Google has tightened how Gemini's free and paid tiers work since May 17, 2026, introducing compute-based usage limits that refresh every five hours up to a weekly cap. The change is driven by a compute shortage that has affected Google's largest enterprise customers for months. The limits depend on prompt complexity, model chosen, and chat length, effectively rationing finite compute resources across the user base.
Meta was the first major customer to be hit. In March, Google capped Meta's use of Gemini models after Meta demanded more capacity than Google could supply, as reported by the Financial Times. The restriction disrupted some of Meta's internal AI projects and forced the company to ask staff to use AI tokens more efficiently. Other Google clients faced similar but less severe constraints, highlighting the seriousness of the shortage.
Google CEO Sundar Pichai admitted the company is "compute-constrained in the near term" during the first-quarter earnings call in April. Cloud revenue exceeded $20 billion for the first time, while signed-but-undelivered cloud contracts nearly doubled to over $460 billion. This backlog indicates that customers are signing up for compute faster than Google can deliver, underscoring the structural nature of the shortage.

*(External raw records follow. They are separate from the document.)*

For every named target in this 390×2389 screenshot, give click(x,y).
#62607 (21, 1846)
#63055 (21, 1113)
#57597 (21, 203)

To cope, Google signed a $920 million-per-month deal to lease computing capacity from Elon Musk's SpaceX, and Anthropic made a similar arrangement. These leasing deals suggest the shortage is a long-term market feature. The highest cost now comes from inference—the work of running models after training—meaning every user prompt consumes compute, making everyday AI usage increasingly expensive to support.

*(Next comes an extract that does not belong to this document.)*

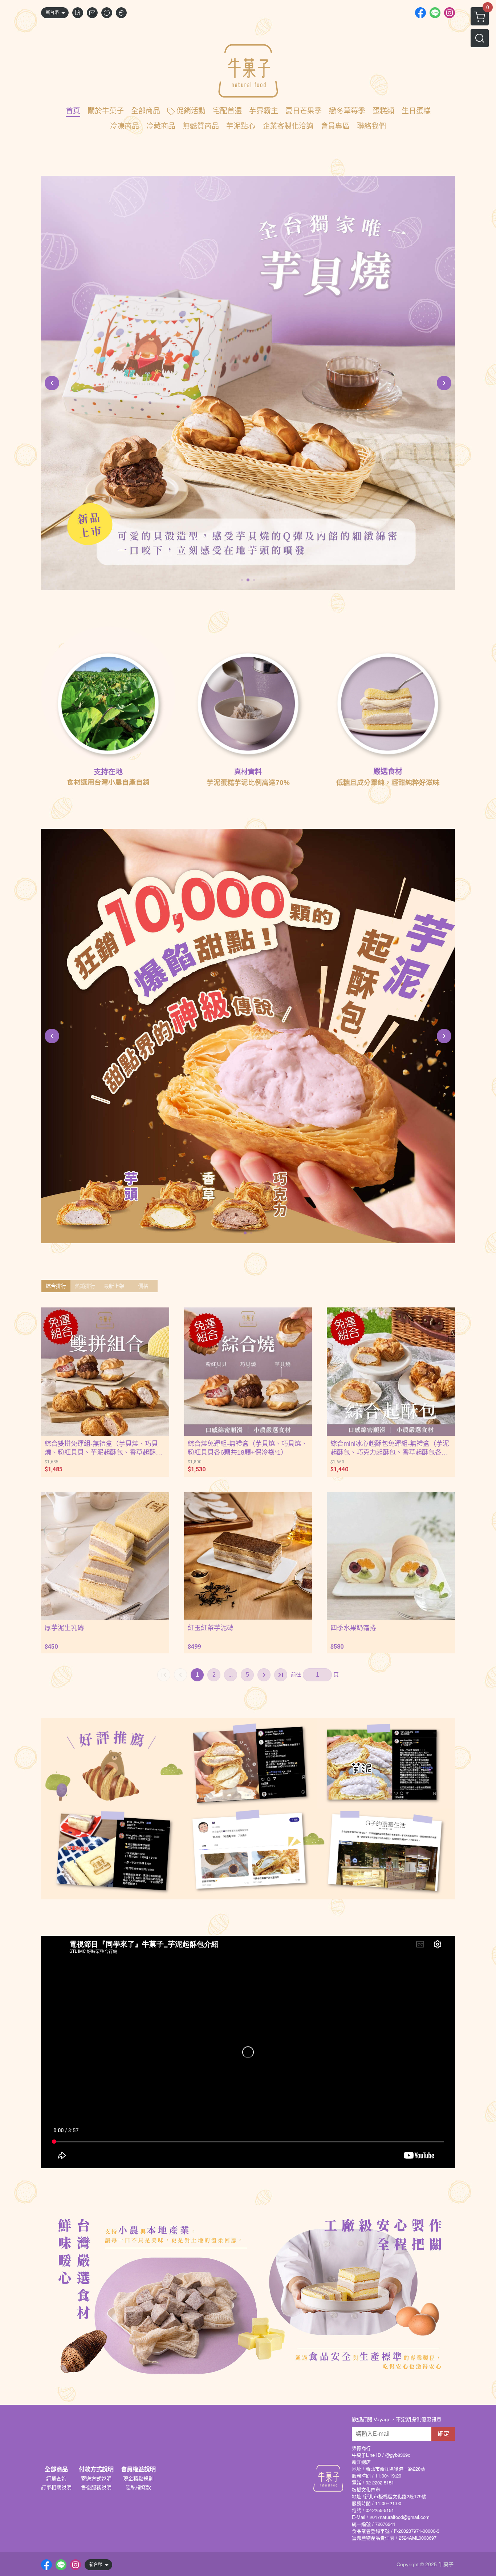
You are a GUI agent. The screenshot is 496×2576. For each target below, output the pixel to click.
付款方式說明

Google's help page explicitly ties limits to capacity: it may cut free user limits before paid subscribers during capacity changes, withhold compute-heavy features like Deep Research during high demand, and adjust limits without notice. Token-based limits allow Google to charge heavier tasks more and steer demand toward lighter models. For India, where Google built its user base on free access, these limits mark a shift from a "scale first, monetise later" strategy to actual monetisation, as seen in free giveaways like the Google-Jio 18-month AI Pro plan.